Groups of events

The event store supports transactional writes of events; is the set of
events in a transaction available to me when reading the events back
out? That is, if one transaction creates events A,B,C, then another
creates D, a read model may want to group those actions into two
transactions also. I assume the built-in projections follow this rule,
that is, no projection would be visible to outside consumers that
showed just the effect of events A and B. But if we are publishing
events to other sorts of consumers, e.g. database read models, then
how do we know where to put the transactional boundaries?

Transactions talk about how things are written not read. This is the same as in SQL. The transaction assures that you will never for instance read from a stream and a,b but not have c there. They do not affect projections or whatever you have reading aside from the all or none assurance.

If you really want to do something like this on the reading side, use a correlation ID in the headers of each event (see the repository example which actually does this using a commit ID header). However, there’s no support built in directly and it would be quite unusual to need.

What’s your use case? Perhaps there’s a better way of dealing with it.

Cheers,

James

The read transactions don’t have to match the write transactions, yes. But other then ensuring a read model projector has read to the “end” of the stream – because it comes in batches – I don’t know how to understand whether I have a consistent set of events. If we cannot handle processing all the events at once, we may want to commit a transaction to the read model when we have read a fraction of the events still to process. Some of our read models are slower than our event sources, though we’re saved because the event sources are bursty and we can eventually catch up. If we can’t read all the events in a stream, how can we read a fraction of them, but be sure we’re not cutting a transaction into pieces?

Sebastian,

You can read all the events in a stream - check the IsEndOfStream on the slice. https://github.com/EventStore/EventStore/wiki/Reading-Streams-(.NET-API)

Cheers,

James

Yes, but what if we want to read only a portion of them? It sounds like the only option is to always read the whole stream to the end, and dispatch what you’ve read to a transactional subscriber.
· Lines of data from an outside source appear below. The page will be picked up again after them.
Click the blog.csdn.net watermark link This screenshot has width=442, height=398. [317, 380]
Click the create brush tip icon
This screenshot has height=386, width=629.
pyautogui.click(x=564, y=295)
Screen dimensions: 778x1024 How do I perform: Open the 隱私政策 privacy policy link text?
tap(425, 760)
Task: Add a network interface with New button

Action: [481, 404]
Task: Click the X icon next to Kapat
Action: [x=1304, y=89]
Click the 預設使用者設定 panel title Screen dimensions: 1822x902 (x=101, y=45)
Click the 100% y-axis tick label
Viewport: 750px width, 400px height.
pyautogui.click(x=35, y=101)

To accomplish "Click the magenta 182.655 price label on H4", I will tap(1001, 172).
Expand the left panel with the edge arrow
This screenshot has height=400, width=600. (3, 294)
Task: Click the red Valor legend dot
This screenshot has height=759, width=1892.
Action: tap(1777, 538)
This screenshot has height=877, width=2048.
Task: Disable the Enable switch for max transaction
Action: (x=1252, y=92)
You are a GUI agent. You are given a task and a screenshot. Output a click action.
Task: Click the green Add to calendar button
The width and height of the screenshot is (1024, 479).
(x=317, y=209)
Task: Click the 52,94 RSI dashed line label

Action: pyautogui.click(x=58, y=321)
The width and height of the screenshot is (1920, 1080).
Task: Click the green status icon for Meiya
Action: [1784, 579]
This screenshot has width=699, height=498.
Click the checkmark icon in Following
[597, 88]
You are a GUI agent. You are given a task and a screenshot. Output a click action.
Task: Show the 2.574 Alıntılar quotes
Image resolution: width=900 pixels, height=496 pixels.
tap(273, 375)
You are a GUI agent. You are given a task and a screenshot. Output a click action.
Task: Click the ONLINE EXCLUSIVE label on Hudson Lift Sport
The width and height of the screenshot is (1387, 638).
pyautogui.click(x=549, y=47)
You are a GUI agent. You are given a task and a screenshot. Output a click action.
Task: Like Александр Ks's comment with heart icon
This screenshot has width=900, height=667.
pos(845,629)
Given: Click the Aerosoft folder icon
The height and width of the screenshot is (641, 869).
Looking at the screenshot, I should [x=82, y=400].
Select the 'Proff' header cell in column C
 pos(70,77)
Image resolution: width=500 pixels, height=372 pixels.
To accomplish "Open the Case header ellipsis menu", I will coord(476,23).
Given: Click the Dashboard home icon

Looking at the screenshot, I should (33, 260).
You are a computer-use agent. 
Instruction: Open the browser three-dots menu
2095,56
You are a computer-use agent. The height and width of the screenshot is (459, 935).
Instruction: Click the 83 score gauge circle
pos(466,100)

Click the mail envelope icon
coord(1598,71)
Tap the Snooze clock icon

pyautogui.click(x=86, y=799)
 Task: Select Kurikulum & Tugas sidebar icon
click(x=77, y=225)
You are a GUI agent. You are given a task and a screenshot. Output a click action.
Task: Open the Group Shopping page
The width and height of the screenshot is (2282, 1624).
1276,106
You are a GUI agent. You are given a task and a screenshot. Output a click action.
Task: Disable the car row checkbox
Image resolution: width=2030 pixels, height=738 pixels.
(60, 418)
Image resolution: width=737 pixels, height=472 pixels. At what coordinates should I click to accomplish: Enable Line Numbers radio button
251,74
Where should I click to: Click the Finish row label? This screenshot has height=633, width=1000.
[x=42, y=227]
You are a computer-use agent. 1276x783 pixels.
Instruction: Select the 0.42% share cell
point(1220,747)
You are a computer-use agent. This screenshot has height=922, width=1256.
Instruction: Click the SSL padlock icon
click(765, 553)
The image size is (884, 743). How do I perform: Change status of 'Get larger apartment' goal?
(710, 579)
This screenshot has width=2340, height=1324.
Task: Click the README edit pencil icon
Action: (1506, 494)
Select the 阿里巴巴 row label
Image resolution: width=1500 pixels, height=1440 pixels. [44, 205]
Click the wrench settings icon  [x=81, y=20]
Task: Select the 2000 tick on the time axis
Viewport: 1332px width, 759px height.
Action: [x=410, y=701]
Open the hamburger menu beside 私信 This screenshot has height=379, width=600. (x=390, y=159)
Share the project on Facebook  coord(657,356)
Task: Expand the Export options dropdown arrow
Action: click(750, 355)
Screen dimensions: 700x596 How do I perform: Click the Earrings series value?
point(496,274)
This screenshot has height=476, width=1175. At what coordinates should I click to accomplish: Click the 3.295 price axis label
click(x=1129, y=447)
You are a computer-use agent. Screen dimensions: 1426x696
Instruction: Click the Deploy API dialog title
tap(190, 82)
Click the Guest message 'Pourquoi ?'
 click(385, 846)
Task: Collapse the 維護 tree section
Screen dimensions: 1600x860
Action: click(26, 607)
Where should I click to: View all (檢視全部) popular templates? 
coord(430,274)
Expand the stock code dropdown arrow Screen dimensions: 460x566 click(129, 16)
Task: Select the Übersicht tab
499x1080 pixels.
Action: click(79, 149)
It sounds like you want to be able to know what was committed together? Why not just store a commit ID in the headers of each event (maybe even with a total number written)?

What exactly do you mean by a consistent set of events?

Do you mean that your read model doesn’t make sense until you have processed a whole batch of events that were written together?

If that is the case you could tag some metadata onto the last event in the batch (or write an extra marker event to the stream) … this would let you commit your read model only once you have seen the whole batch?

[Edit: bah, beaten by James!]

Your questions have helped me form my problem more carefully. I’d like to read events from the event stream, without reading all the way to the end, but be sure I don’t process a set of events that are inconsistent. For instance, if one transaction commits both event “CreditBalance(5)” and “DebitBalance(5)”, I’d like to avoid reading only the “CreditBalance(5)” event without having to confirm I’ve drained the stream entirely.

The short answer may just be that this isn’t possible – read all the way to the end of the stream, or attach headers as have been recommended. But I’m concerned about what may be perfectly common case of wanting to start some work in the read model before I’ve reached the end of the stream. One important case for us is actually a rendering system. Even (and especially) if we are generating lots of events, we want to render a frame that is transactionally consistent with the inputs, but we want to start doing so as soon as possible.

Metadata.

{

Batchid : guid

}

Then just put same batch id on them.

Sounds good. We generate a “CommitSequence” internally anyway in our current naive implementation. It would be easy to insert in the event stream as metadata.